What’s particularly troubling about this announcement is that very few places are taking “new” milk from displaced producers right now. One Pennsylvania dairy farmer called eight milk marketers after receiving her notice from Dean Foods. None are taking new farms. Their family’s conversations now include the possibility of selling the cows if they can’t find a new market, Lancaster Farming reports.

It’s widely known that retailers often price milk to drive traffic to stores — the idea being that you pop in for that cheaper milk and end up with a full cart of other items too.
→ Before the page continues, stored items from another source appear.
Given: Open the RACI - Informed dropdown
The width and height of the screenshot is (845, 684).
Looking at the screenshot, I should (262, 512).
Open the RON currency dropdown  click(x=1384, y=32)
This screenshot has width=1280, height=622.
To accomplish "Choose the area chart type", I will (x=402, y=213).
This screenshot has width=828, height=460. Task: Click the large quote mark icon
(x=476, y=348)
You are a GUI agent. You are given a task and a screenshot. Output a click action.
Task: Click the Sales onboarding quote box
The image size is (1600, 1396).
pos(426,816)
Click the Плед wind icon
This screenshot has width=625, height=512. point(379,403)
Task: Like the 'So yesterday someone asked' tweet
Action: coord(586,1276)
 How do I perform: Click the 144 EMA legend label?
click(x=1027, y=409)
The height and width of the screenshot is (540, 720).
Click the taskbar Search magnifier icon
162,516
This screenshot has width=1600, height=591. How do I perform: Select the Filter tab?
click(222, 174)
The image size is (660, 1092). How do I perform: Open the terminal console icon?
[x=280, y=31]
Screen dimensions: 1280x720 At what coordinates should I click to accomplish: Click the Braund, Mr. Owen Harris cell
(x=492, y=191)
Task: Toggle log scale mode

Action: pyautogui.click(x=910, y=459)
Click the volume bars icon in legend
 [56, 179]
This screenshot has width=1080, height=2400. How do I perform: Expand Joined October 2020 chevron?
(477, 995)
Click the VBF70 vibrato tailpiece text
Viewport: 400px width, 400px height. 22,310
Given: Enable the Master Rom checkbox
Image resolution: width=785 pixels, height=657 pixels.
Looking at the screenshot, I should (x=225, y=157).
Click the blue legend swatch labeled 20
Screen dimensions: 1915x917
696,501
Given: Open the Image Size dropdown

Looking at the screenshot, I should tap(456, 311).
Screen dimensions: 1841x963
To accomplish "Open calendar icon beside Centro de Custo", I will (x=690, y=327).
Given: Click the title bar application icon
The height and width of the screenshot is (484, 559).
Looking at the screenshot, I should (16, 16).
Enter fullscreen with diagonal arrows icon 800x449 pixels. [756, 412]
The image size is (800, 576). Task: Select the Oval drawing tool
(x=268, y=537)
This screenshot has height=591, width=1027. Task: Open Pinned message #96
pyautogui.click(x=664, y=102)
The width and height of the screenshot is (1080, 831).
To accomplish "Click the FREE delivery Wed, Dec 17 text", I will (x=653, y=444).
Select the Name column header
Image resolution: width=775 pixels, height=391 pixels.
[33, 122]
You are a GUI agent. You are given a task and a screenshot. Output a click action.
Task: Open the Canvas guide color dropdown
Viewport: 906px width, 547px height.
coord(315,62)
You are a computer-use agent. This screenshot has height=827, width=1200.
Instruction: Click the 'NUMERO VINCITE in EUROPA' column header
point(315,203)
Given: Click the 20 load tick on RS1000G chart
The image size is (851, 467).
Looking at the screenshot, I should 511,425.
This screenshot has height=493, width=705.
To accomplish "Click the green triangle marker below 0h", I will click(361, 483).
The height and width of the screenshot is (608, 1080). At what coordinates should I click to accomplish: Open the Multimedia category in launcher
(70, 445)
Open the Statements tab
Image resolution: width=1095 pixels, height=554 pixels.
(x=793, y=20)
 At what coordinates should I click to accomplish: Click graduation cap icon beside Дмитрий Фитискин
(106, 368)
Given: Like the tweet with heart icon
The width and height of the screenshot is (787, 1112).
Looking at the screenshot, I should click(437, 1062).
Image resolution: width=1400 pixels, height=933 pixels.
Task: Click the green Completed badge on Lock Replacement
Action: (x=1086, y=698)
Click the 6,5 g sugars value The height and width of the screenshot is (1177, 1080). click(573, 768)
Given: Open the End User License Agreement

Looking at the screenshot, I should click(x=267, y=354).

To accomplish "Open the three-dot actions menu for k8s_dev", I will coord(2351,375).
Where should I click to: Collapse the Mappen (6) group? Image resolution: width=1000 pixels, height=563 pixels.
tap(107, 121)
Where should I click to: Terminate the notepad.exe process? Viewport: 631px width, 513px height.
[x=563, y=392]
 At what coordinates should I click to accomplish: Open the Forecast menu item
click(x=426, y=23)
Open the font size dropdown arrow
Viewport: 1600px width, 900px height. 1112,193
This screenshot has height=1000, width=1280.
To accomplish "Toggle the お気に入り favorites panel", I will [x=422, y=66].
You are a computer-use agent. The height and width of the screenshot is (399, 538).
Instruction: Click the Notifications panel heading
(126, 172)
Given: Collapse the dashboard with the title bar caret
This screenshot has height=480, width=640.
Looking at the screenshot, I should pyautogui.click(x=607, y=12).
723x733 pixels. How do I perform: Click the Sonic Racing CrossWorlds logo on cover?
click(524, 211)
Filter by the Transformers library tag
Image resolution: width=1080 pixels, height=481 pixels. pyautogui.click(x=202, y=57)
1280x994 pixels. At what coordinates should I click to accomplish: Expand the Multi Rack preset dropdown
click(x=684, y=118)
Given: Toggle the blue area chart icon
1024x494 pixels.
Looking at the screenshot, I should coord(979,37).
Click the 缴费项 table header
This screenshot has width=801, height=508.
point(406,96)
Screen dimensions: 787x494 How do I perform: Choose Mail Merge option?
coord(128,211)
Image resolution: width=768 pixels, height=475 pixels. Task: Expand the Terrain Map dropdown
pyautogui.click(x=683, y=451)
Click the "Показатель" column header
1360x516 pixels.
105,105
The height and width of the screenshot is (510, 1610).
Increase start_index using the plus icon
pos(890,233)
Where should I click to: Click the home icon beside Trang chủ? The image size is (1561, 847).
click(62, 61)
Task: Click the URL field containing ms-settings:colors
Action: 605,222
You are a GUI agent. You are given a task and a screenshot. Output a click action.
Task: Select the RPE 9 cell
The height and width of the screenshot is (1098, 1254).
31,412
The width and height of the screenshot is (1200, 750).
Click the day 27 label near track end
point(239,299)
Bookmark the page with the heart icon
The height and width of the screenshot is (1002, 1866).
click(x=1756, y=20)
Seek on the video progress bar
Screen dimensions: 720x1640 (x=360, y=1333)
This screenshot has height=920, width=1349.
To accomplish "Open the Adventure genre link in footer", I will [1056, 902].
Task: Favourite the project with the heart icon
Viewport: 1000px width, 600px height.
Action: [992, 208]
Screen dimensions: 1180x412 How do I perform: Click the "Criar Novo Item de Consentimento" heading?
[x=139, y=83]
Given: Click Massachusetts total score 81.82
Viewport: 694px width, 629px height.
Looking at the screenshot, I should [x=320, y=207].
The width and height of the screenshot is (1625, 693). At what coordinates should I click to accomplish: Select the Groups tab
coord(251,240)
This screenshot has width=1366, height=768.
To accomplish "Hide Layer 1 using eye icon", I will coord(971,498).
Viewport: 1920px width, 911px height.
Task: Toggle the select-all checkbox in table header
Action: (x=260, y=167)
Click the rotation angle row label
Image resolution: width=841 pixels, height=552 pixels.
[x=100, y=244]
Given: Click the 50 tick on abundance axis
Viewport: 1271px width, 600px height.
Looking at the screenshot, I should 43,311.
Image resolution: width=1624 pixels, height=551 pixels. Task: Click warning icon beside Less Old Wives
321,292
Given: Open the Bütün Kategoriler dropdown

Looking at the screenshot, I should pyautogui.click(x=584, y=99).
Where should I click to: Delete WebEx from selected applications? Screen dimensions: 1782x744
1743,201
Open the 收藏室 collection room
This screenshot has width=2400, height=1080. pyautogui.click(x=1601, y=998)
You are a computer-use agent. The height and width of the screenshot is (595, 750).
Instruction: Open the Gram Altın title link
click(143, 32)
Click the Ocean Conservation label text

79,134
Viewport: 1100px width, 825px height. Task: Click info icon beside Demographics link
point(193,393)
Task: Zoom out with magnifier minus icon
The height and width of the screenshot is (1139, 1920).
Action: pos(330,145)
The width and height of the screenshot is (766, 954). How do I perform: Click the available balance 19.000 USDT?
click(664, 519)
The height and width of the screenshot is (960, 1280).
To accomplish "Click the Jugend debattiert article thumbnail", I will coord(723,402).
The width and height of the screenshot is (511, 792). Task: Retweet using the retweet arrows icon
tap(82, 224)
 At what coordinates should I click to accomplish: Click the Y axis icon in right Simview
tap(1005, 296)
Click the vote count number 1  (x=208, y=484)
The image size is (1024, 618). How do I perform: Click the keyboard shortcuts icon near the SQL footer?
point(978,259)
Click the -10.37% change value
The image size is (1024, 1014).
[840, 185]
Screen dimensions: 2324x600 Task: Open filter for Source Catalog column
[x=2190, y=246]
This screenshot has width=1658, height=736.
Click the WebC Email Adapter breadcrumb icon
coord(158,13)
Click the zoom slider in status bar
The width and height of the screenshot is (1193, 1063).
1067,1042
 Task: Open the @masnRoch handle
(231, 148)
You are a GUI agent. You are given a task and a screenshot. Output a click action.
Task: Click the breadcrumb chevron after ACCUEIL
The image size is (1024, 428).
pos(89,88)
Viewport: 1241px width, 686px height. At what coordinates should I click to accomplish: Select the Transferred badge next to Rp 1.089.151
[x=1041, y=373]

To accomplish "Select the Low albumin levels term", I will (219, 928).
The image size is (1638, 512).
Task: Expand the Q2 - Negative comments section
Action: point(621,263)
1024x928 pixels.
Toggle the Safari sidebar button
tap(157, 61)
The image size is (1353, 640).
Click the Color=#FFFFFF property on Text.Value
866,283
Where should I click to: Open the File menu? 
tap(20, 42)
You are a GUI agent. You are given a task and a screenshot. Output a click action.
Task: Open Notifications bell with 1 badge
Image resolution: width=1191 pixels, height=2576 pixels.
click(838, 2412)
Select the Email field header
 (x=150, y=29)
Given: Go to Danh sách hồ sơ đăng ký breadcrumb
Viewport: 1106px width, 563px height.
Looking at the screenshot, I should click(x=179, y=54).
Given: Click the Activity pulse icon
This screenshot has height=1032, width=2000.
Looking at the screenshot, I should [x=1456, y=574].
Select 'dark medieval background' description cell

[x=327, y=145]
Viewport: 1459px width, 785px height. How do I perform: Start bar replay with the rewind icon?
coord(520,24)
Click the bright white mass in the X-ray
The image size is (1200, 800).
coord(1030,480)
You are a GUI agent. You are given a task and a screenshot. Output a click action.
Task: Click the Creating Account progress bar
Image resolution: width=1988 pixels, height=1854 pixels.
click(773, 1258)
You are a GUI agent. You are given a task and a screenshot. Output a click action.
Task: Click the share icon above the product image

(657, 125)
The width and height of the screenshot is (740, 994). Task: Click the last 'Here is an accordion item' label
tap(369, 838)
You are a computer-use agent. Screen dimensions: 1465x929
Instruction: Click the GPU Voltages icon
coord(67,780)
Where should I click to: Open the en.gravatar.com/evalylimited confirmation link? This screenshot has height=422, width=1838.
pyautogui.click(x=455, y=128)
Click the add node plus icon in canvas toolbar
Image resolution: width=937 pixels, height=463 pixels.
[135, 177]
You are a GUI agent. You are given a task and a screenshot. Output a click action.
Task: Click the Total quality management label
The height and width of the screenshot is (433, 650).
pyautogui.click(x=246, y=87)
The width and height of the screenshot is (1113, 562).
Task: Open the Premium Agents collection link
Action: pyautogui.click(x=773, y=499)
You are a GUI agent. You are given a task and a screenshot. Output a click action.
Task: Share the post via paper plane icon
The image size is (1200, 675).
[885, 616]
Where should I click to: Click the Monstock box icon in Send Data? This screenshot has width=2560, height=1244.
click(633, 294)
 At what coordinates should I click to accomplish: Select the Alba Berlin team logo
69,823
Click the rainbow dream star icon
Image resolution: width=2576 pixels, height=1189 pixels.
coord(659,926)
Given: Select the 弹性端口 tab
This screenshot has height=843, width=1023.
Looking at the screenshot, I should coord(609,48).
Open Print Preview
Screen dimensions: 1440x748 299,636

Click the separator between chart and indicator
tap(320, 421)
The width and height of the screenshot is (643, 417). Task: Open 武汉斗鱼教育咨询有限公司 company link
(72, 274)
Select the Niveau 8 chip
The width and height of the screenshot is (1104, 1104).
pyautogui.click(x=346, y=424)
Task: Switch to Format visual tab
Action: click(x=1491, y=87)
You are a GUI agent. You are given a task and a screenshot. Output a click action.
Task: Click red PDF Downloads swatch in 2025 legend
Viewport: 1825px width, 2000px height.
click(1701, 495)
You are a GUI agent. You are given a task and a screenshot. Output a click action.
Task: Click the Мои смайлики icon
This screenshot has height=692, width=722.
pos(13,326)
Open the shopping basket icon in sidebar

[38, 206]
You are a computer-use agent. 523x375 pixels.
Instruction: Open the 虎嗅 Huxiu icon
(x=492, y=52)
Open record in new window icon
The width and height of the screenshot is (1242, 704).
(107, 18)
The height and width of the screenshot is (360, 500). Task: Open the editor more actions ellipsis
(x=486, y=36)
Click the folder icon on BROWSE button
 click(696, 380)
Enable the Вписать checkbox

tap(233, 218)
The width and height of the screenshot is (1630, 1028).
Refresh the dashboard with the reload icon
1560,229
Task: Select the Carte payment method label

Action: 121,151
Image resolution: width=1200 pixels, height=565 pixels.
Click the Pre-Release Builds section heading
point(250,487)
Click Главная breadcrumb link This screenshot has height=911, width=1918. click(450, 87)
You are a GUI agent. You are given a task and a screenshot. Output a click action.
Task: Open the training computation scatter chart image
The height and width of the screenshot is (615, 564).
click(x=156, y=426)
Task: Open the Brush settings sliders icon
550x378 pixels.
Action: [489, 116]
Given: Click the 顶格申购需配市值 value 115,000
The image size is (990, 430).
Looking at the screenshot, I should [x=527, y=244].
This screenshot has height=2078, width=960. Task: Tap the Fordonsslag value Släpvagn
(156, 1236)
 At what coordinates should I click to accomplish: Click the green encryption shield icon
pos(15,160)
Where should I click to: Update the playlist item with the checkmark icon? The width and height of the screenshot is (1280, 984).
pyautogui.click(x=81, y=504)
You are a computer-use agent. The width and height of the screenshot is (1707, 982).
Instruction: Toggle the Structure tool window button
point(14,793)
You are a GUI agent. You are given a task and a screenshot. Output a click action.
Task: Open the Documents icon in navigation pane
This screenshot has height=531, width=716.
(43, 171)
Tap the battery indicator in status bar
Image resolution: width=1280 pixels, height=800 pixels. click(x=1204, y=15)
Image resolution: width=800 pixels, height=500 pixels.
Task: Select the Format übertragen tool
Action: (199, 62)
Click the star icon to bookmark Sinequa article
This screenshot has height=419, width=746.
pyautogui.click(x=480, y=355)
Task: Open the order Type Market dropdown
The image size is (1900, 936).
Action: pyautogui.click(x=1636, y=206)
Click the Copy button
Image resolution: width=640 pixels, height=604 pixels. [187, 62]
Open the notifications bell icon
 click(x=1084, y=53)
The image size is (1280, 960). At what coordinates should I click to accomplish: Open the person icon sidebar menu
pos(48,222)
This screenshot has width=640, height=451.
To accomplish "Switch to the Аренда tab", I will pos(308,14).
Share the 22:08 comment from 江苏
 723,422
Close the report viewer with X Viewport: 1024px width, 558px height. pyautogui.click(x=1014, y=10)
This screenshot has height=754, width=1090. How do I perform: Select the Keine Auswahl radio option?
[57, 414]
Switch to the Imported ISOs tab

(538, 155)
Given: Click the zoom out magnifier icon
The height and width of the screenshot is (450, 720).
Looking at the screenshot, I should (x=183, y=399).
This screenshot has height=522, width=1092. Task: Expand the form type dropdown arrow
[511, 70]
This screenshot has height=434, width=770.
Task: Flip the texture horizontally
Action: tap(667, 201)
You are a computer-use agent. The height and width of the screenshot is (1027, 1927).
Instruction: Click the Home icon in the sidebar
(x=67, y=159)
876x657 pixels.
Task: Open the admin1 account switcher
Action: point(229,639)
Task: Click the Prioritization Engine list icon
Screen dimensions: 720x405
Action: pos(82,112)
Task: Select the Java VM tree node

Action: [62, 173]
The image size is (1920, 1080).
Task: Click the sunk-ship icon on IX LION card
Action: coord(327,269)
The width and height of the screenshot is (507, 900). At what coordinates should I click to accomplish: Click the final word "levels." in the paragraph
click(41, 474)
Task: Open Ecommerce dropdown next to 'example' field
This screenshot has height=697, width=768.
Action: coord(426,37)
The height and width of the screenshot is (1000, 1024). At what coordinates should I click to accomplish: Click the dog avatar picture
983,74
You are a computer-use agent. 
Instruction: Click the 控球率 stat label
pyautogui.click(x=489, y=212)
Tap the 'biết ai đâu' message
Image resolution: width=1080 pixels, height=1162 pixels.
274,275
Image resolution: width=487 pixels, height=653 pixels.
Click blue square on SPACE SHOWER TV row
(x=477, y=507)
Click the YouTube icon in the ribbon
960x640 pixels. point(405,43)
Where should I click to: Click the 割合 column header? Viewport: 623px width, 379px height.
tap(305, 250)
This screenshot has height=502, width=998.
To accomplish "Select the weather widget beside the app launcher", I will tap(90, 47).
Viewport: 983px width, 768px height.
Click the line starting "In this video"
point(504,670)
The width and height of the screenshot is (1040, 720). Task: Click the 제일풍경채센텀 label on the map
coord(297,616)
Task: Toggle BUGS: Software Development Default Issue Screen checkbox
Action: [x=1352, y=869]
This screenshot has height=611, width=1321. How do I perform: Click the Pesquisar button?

So if Walmart has the potential to control and source its milk at a lower cost, it can pass that along to consumers (in theory).

One source indicated that Walmart’s Indiana plant will get its milk from Michigan and within Indiana, and that a Wisconsin processor is handling contracts

And in today’s full-traceability, food-safety-driven atmosphere, Walmart’s strategy makes sense.

So don’t blast Walmart, as it should be no surprise that retailers are trying to become more vertically integrated. That has always been a model within the dairy industry (think United Dairy). Today, Kroger operates 15 dairy manufacturing plants; the grocer Albertsons Safeway also operates 19 manufacturing plants, including six dairies; and Meijer also moved into milk processing, and now operates the Purple Cow Creamery near Tipp City, Ohio, as well as a plant in Holland, Michigan.

Speaking of the state up north, where milk production in Michigan grew 77 percent between 1992 and 2014, there are two processing plants on the drawing boards there, including a 55,000-square-foot dairy processing facility in Greenville, Michigan, operated by Greenville Venture Partners, a subsidiary of Foremost Farms USA Cooperative, and a cheese and whey production facility, a joint partnership of Irish-based food and dairy company Glanbia, Dairy Farmers of America and Select Milk Producers.

Unfortunately, it remains to be seen how many dairymen can hang on until these plants are operational.

If you don’t have a market for your product, what do you do today? I don’t have an answer.